God can take the trauma of a young girl escaping totalitarianism in a journey of 1,200 miles from home and use it to paint a life of artistic expression, healing, faith, and love.
Anita Guerra’s life has become a canvas upon which God used Philadelphia to paint watercolors of hope.
The Cuban refugee, who escaped the Castro regime with her family on separate trips in 1961, is returning from her home in Rome, Italy to give Philadelphia an artistic thank-you letter through her multimedia exhibition “Queridos” at Temple University.
“Queridos is the typical Spanish salutation on letters,” Guerra said. It is the first word that people will see on some of the items in Guerra’s artistic life retrospective on display from June 24 through Aug. 1 at the Atrium Entrance of the Tyler School of Art and Architecture, Norris Street between 12th and 13th Streets, on the Temple University main campus in North Philadelphia.

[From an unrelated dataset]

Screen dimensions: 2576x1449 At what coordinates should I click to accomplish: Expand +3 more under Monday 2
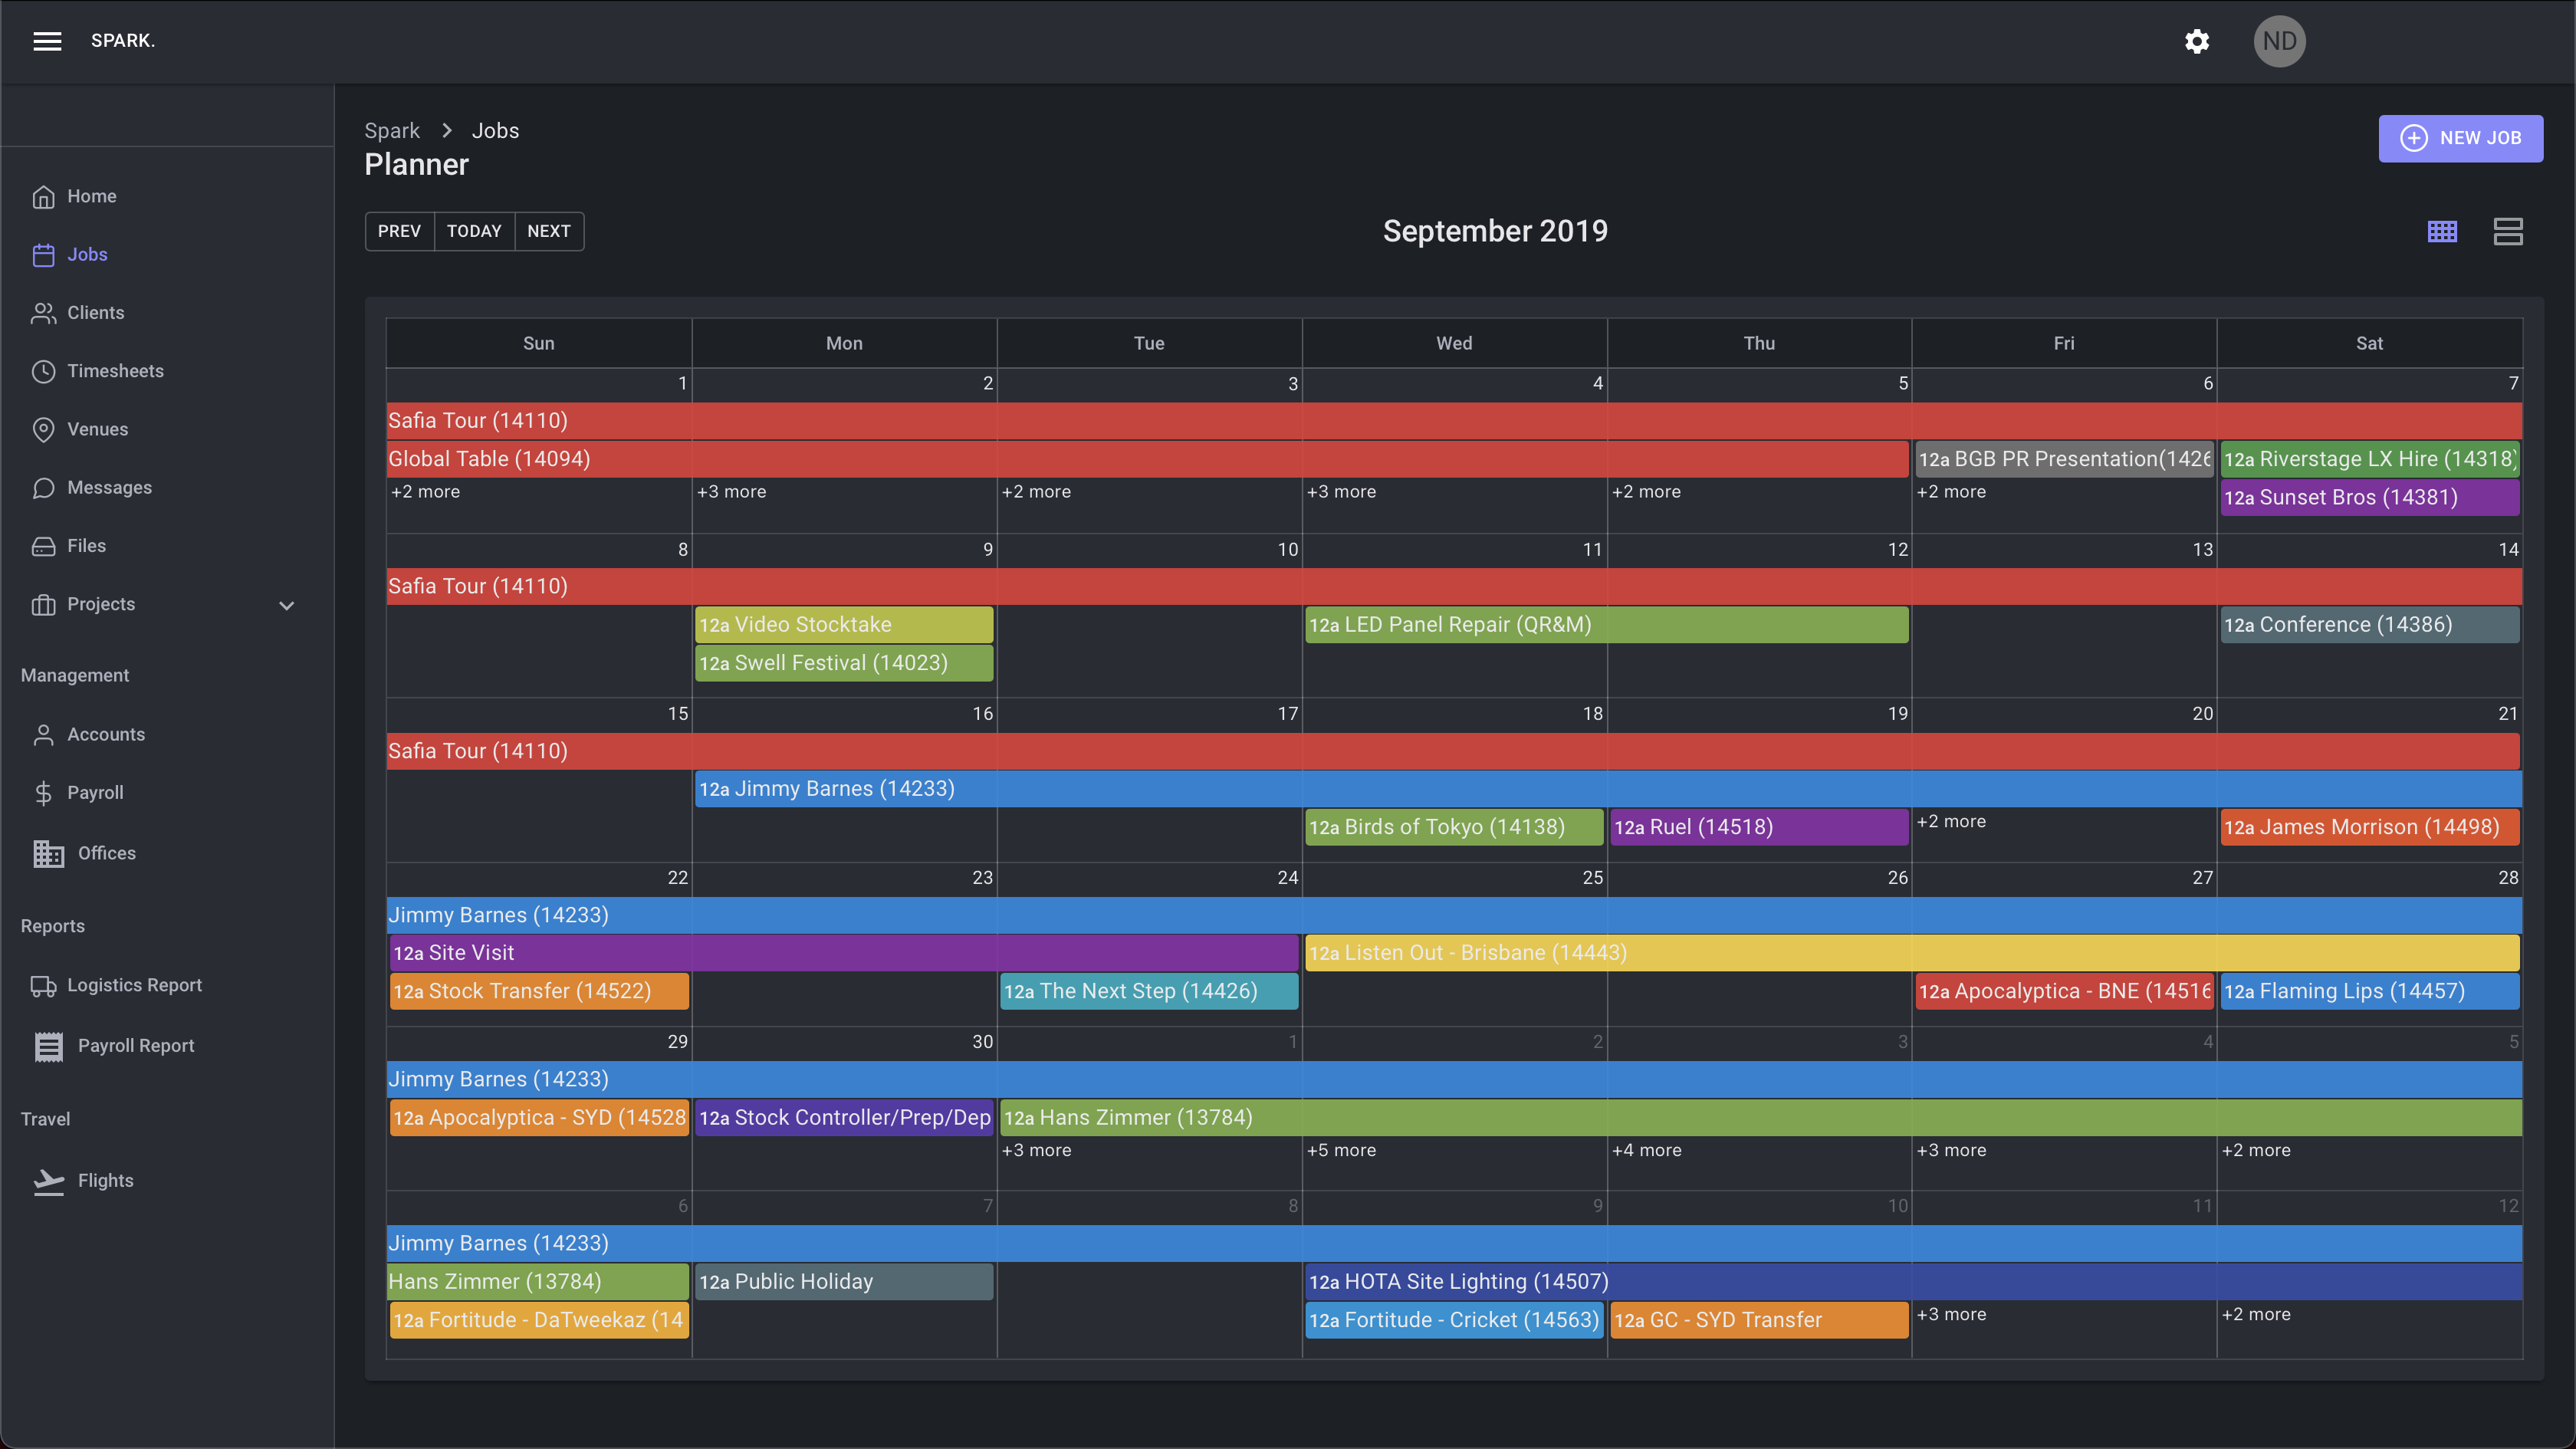click(731, 492)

“I have letters from the Archdiocese of Philadelphia dating back to 1961 from Mother Mary Peters, who was in charge of handling the Cuban refugees coming in with Operation Peter Pan,” Guerra said. “People will also see 200 aerograms, letters between my parents when they were separated. My mother kept them in chronological order.”
Those letters came during a year in which she, her parents and her six siblings came to Philadelphia in separate waves due to rules imposed by the Communist government of Cuba, the same regime that the parents of Philadelphia Archbishop Nelson J. Pérez escaped as exiles.
“Word started getting around that Castro was going to remove the children from their parents, take away the authority of the parents over their children, and send the children to communist indoctrination camps,” Guerra said.
“My mother decided to accept Operation Peter Pan for four of her seven children that met the age bracket. They were sent out to Miami, but organizers got through to my mother and said, ‘We have to send them out to separate foster homes in the United States. The only other option is to send them to an orphanage up in Philadelphia.’”
The four older siblings left in January 1961 and went to St. Vincent’s Orphanage in Tacony, but she, her parents and two youngest siblings were stuck in Cuba because her father was not allowed to leave due to his government architecture job – unless he was willing to give up all his possessions except for $25.
While her father initially stayed, her mother made the decision to take their remaining children to the United States.
“We left in August 1961,” Guerra said. Her mother tried to make ends meet with a job in Miami before finally heading to Philadelphia.
“We were put in the Mother Cabrini Orphanage in Overbrook,” Guerra said. “She convinced the mother superior to allow her to sleep in the infirmary at night. We were so far apart, it took more than an hour and a half by public transportation to go from one place to the other.”
She was still missing her father, but when the feast day of the beatification of St. Frances Xavier Cabrini arrived, God worked a miracle.
The sisters of the order founded by the Italian-born missionary to the United States, the Missionary Sisters of the Sacred Heart, told the Guerra family that the feast was a time to seek St. Frances’ intercession, and “miracles would happen,” Guerra recalled.
She had just turned 6 years old, and her mother “asked me to go sit on her chair and pray that my father would be able to leave Cuba,” Guerra said. “The next day, we got a telegram” confirming he would be joining them. “I have the telegram, and it’s part of the show,” she added.
Many other artifacts of Guerra’s experience make up “Queridos,” which charts the family’s reunification in a home in Wayne. It was a journey that involved poverty but was not without beauty, love and more miracles.
“There was a food drive for the poor families in the neighborhood,” Guerra recalled. “Reluctantly, my mother gave each of her children a can of beans and a can of tomato soup to bring for the poor families. Three days later, boxes appeared on our porch. We were the poor family of the school.”
Her journey from Cuba to Philadelphia developed into a career as a visual arts professor at Temple University’s Rome campus, where up to 300 students receive education every year.
Guerra’s pathway has also included two emotional trips back to Cuba, ones that have seen her life – as shown in the “Queridos” exhibition – come full circle.
“It’s a visual journey of this whole story from letters, drawings, paintings, embroideries, including my return home,” she said. “I was all eyes, ears, nose, senses, smells. Everything brought me back to my childhood and everything was the same. Everything was frozen in time.”
Guerra’s exhibition this summer will share those stories of the trauma of refugee life, how Philadelphia embraced her family, and how God brought them miracles along the journey.